Ob die Spenden, die namentlich von Nelson an den Cochem-Zeller CDU-Kreisverband geflossen sind, illegal gewesen sind, das könne er nicht sagen, teilt Schnieder mit. Das müsse die Bundestagsverwaltung prüfen. Drohende Strafe Die CDU hat der Bundestagsverwaltung gestern die neuesten Erkenntnisse mitgeteilt. Anonyme Partei-Spenden über 500 Euro sind illegal. Daher droht der Landes-CDU und dem Kreisverband eine Strafe. Noch vergangene Woche hatte die rheinland-pfälzische CDU mitgeteilt, sie könne nicht nachvollziehen, ob vor 2006 Geld von Mauss an sie geflossen sei. Es gebe keine entsprechenden Unterlagen mehr.

Gestern nun teilt Schnieder mit, man habe sich an Banken und an die Bundespartei gewendet. Dabei ist dann herausgekommen, dass Mauss mindestens seit 1999 gespendet hat.

Gestern Morgen dann teilt Mauss-Anwalt Gero Himmelsbach der Vorsitzenden des CDU-Kreisverbandes Cochem-Zell, Anke Beilstein, per Fax mit, dass Richard Nelson seit 1968 Geld überwiesen habe. Das könnte auch Folgen für Beilsteins Vorgänger haben. Von 1992 bis 2006 war Peter Bleser Vorsitzender des CDU-Kreisverbandes.

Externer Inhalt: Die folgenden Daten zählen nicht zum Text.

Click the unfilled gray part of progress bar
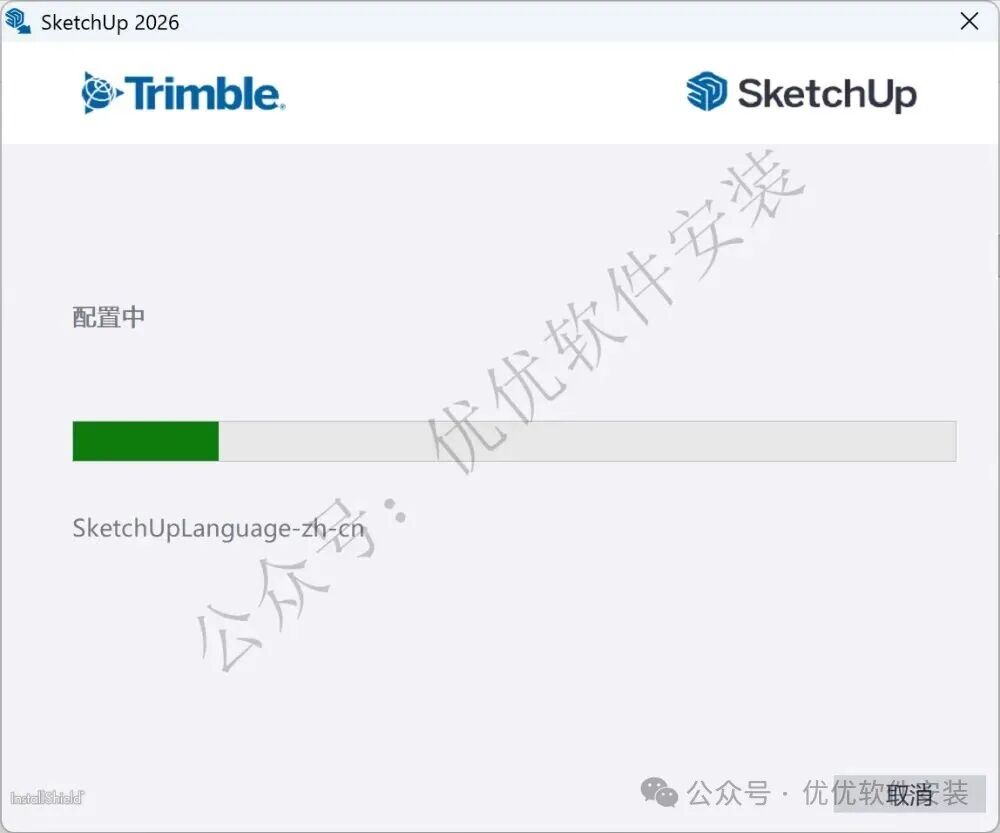Screen dimensions: 1000x833 click(587, 441)
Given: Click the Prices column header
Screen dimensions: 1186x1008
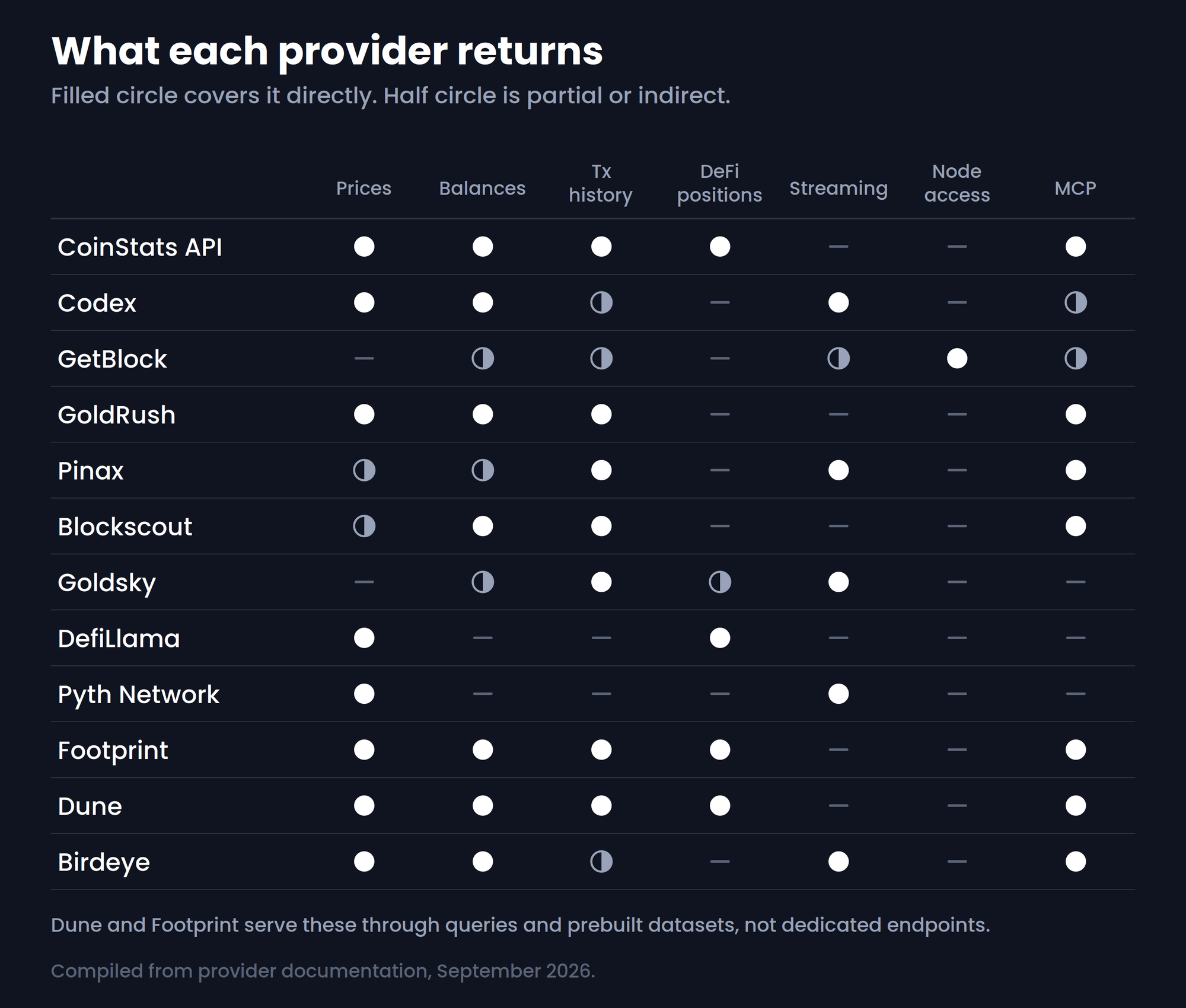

Bleser ist heute nicht nur Schatzmeister der Landes-CDU, er sitzt auch im Bundestag und ist Parlamentarischer Staatssekretär im Landwirtschaftsministerium. Die anderen Parteien reagieren zum Teil mit Häme auf die Affäre. Noch während Schnieder sich den Fragen der Journalisten stellt, twittert Schweitzer: "Sie haben ein Problem, Frau Klöckner." SPD-Generalsekretär Daniel Stich spricht von der Methode Klöckner und von einem Skandal. Der Grünen-Landtagsabgeordnete Daniel Köbler witzelt: "Die CDU-Parteispendenaffäre weitet sich aus, und die CDU Rheinland-Pfalz informiert nach Salami-Taktik in Mauss-gerechten Häppchen."

Und Pia Schellhammer, parlamentarische Geschäftsführerin der Grünen-Landtagsfraktion, fragt sich: "Ungeklärte Parteispenden dieser Dimension - ist das keine ,Chefinnensache'? Mal wieder stellt sich die Frage: Wo ist Klöckner?" Weiter in Maria Laach, wie sie per Twitter mitteilt. Noch immer kein Wort zur Parteispendenaffäre. Wie schon Anfang des Monats, als CDU-Geschäftsführer Jan Zimmer ohne die Parteispitzen verkünden musste, dass es illegale Spenden von Mauss gegeben hat. Erst eine Woche später hatte sich Klöckner im Landtag erstmals dazu geäußert. Zum Auftakt der Klausurtagung gestern Abend hat der ?Trierer Politikwissenschaftler Uwe Jun einen Vortrag gehalten über die Zukunft der Parteien und die Entwicklung der Mitgliederstruktur. Ein Thema, das für die rheinland-pfälzische CDU brandaktuell ist.